One of the most important elements of the project was to generate more post-graduate training opportunities for Cambodian musicians playing Western instruments, since there is no national music conservatory.
“Infrastructure is not only about buildings,” Mr. Turnbull said. “Infrastructure is also about talent and about skills, and that’s what we want to build on. I’m not in a position to build a new conservatory here. But I am in a position, through this project, to build capacity and give opportunities for Cambodian classical musicians in the future.”
Universities in Singapore and Bangkok have agreed to provide training to Cambodian musicians and singers who show potential during the auditions but may need to further their skills, he said. The goal is to have as many as 100 Cambodian artists and musicians join the international opera singers and musicians for the performance, he added.

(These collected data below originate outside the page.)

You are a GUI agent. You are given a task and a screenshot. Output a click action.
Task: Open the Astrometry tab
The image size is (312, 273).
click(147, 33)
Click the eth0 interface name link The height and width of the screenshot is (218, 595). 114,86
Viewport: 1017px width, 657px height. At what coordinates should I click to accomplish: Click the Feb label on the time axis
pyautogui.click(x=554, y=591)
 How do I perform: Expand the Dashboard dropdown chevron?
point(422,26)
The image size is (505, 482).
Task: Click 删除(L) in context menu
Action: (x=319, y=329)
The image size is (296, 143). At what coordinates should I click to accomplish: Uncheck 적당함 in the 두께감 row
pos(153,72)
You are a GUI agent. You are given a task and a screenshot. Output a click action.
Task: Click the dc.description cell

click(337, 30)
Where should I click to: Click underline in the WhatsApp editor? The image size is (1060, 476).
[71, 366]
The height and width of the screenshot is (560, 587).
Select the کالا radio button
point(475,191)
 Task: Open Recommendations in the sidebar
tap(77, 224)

The auditions, which run through this Wednesday, are serving two purposes, said Kang Rithisal, executive director of Amrita, which is the project’s line producer.

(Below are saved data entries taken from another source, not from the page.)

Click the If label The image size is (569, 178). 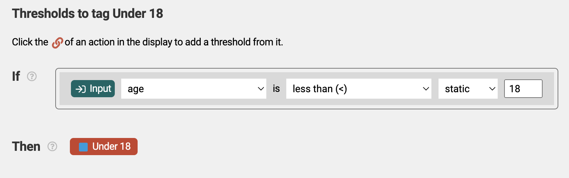pyautogui.click(x=16, y=76)
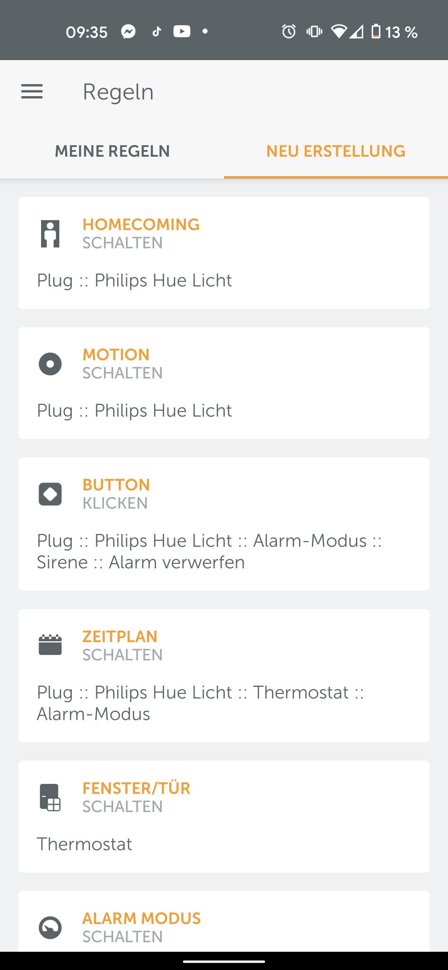
Task: Select the FENSTER/TÜR rule heading
Action: click(136, 788)
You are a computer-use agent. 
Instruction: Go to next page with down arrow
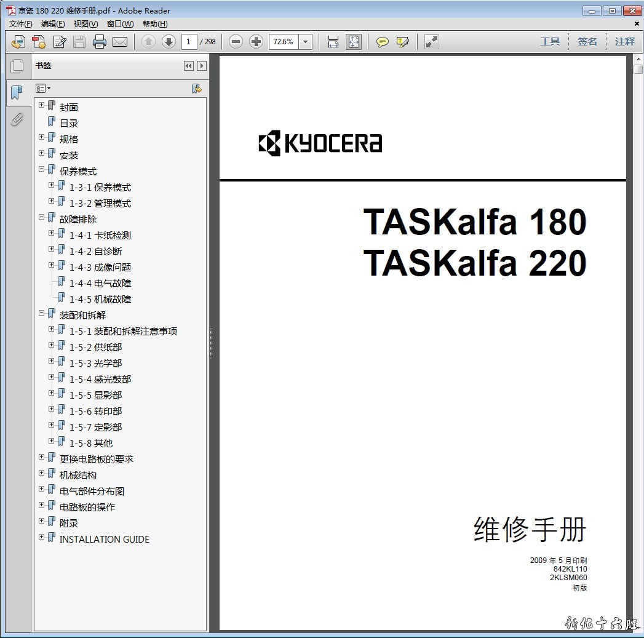tap(169, 42)
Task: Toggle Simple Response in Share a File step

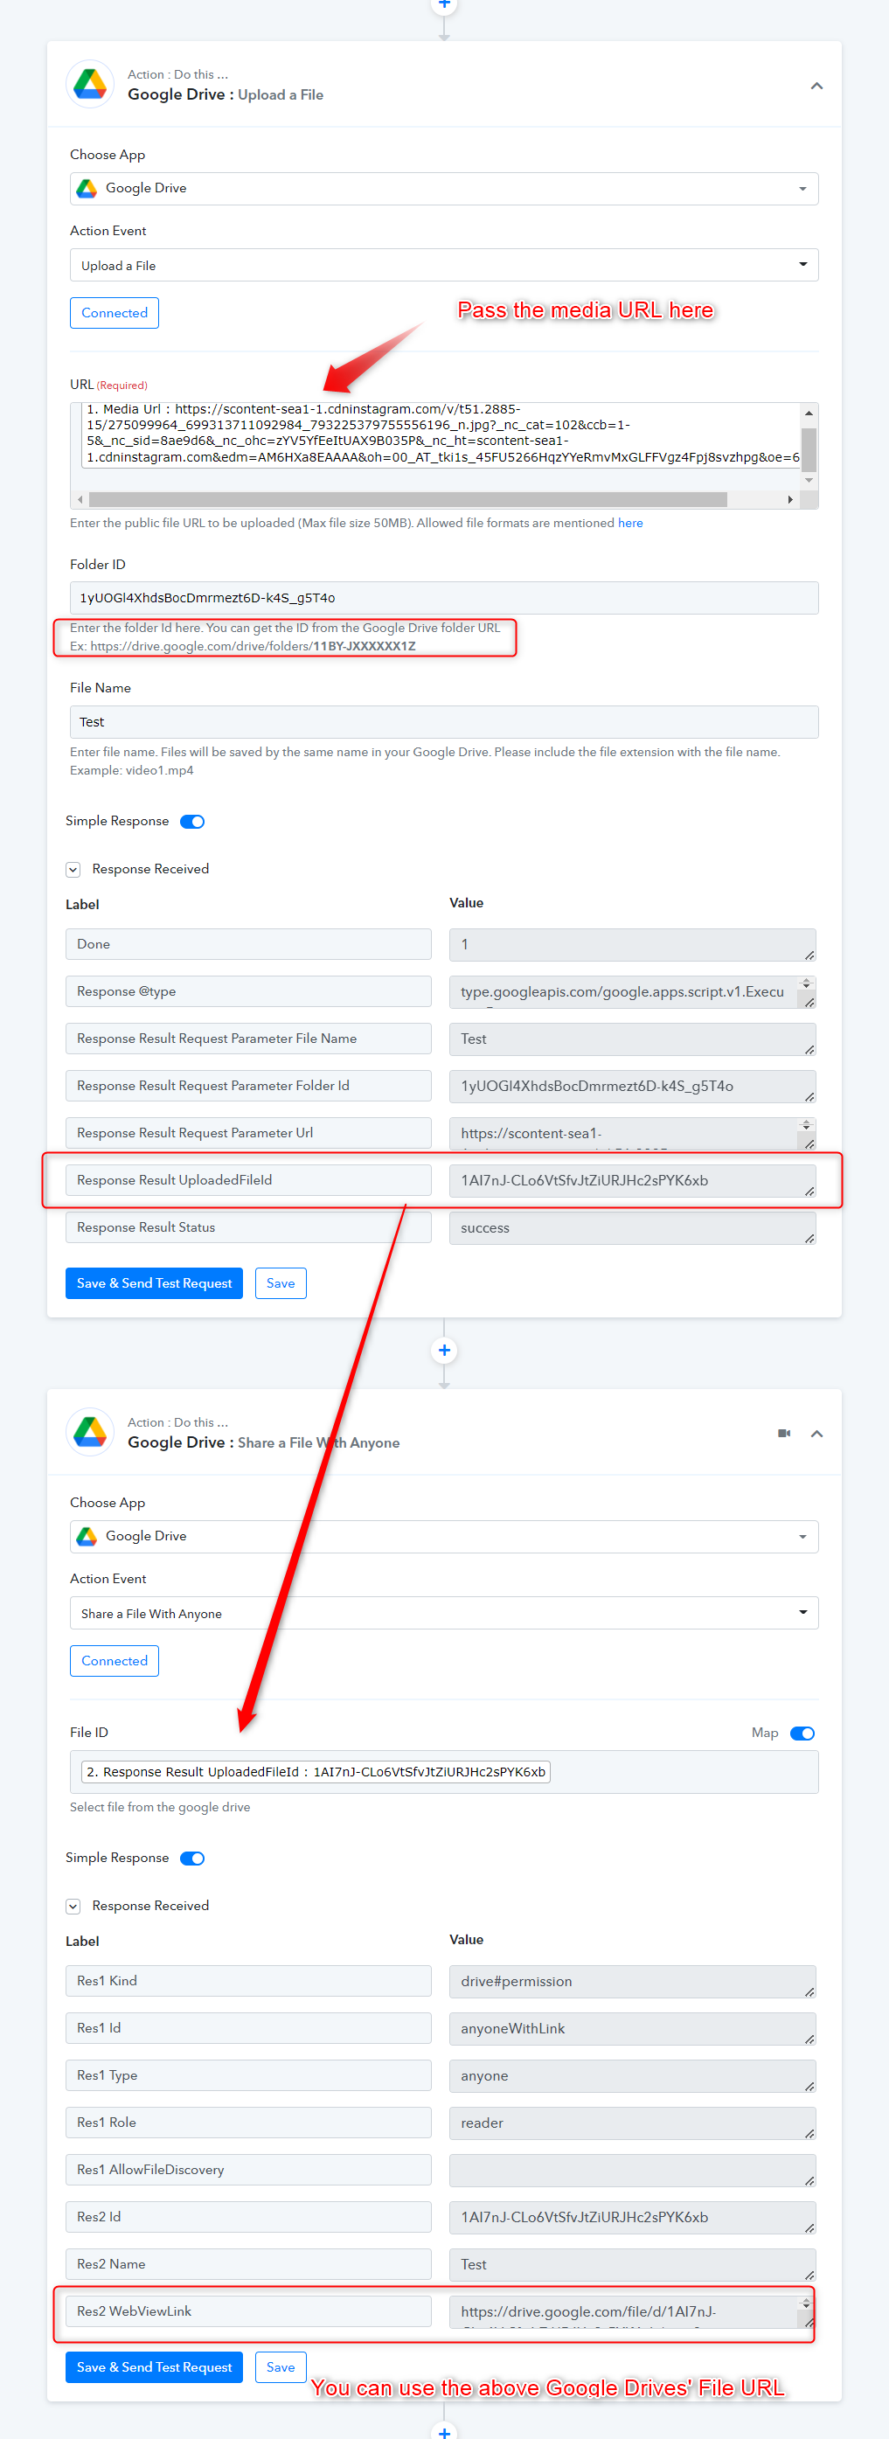Action: coord(192,1858)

“It’s not only auditions. It’s actually the chance for stage director Stefano and music director Aaron to come to Cambodia, spend time with the artists…and see art forms that they never knew,” he said.

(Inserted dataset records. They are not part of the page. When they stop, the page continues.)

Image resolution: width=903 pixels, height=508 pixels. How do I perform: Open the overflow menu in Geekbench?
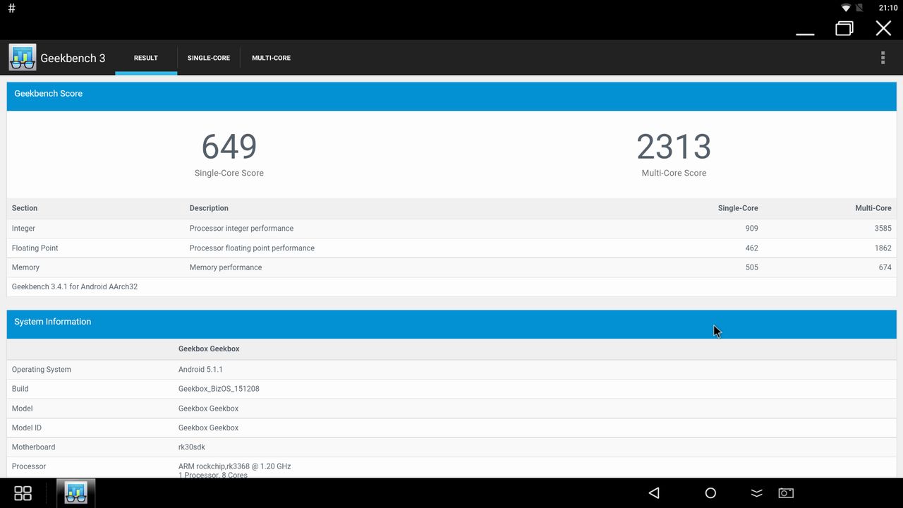(x=883, y=57)
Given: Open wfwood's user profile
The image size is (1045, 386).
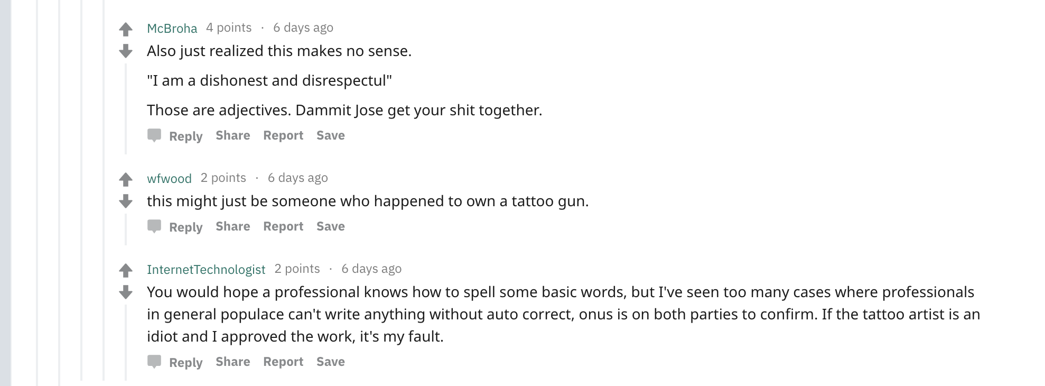Looking at the screenshot, I should click(169, 178).
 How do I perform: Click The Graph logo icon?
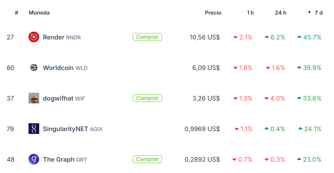click(34, 159)
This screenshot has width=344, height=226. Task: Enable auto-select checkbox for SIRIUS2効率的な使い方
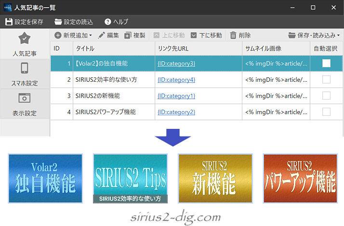(x=326, y=79)
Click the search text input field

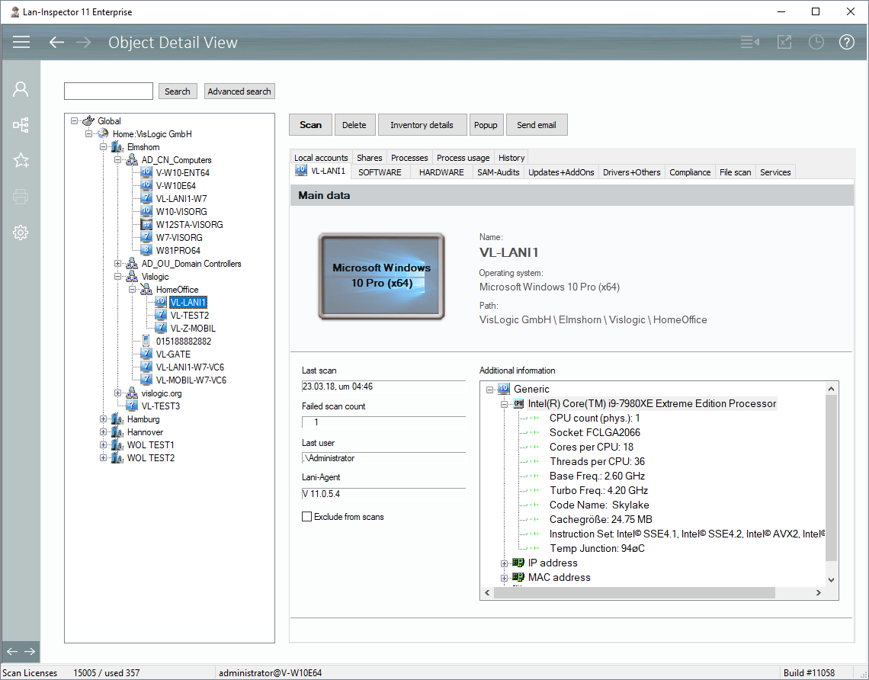click(108, 91)
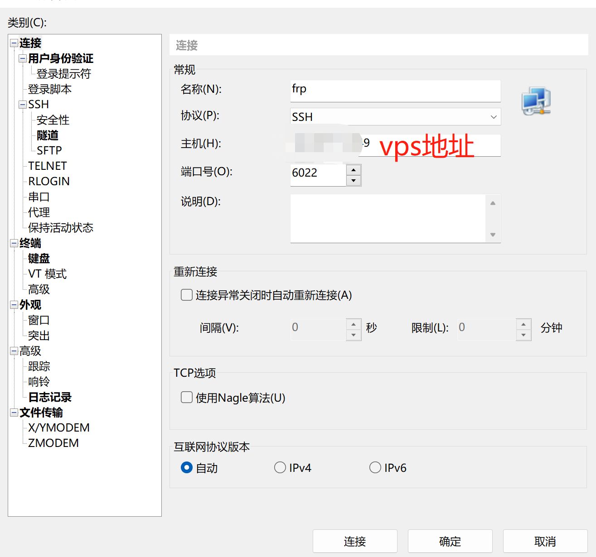The image size is (596, 557).
Task: Enable 使用Nagle算法 option
Action: click(186, 397)
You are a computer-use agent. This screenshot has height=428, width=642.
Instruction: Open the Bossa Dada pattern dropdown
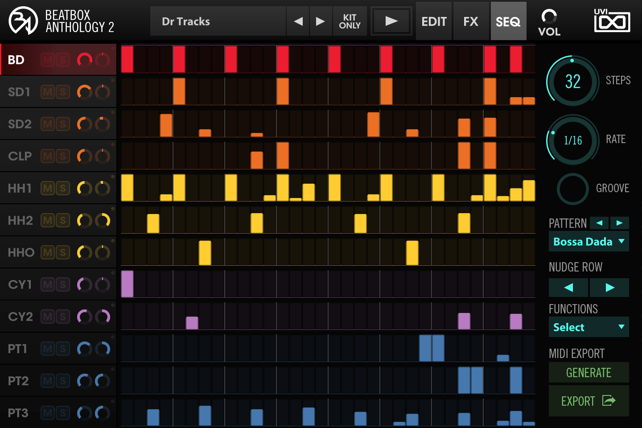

The notion of integrating Asian art forms into a Western opera is not new to Mr. Carpene and Mr. Vizioli. In 2013, they staged a production of George Fredric Handel’s “Acis and Galatea,” in which they blended Bhutanese music, dance, costumes and cultural elements with traditional European ones.
“A job like ours is of constantly learning, to have new experiences, new challenges,” Mr. Vizioli said. “Otherwise you’re on automatic pilot in your work…. The experience of Cambodia is extremely strong because, finally, I can enter in a new dimension of the work…learning so many things. All this is nourishment for my soul.”
The auditions are giving them ideas about how best to use traditional Cambodian art forms in “The Magic Flute,” such as having Khmer classical dancers accompanying the Queen of the Night in a scene, or, most obviously, having the opera’s eponymous flute be a Cambodian traditional one. Mr. Carpene is also toying with the idea of having the flute play a Khmer traditional tune at one point.
“Because, I’m thinking, if Mozart was in Cambodia, isn’t that what he would have done? He would have created something for that instrument and he would have taken advantage of the instrument’s possibilities,” he said.
But all this must be done very carefully so that it remains a unified version of Mozart’s “The Magic Flute,” not a “Caesar salad” peppered with Cambodian elements here and there, Mr. Vizioli said.
This is why Mr. Carpene and Mr. Vizioli are focusing so intensely during the auditions. Last week was the turn of Soum Meta, a 20-year-old Bassac theater singer studying at the Royal University of Fine Arts (RUFA), to audition, which she did in full costume.
“I was very nervous when I was called in for the audition, because some of my classmates had applied for it but were not selected,” she said.
Ms. Meta selected a dramatic excerpt to perform. “I picked that one because I believed that foreigners are used to just see the romantic moments in Bassac theater…. The song I sang is not so different from Western opera.”
“I don’t know what will happen next, but I believe this first-ever Western opera production in Siem Reap would be fantastic,” she added.
Flutist Chan Vitharo, who teaches at RUFA, is of the same opinion. “I think this is a great opportunity because I have never played for an opera,” he said.
For his audition this week, Mr. Vitharo has selected works by Mozart, including excerpts from “The Magic Flute.” “I want to join the orchestra very much,” he said.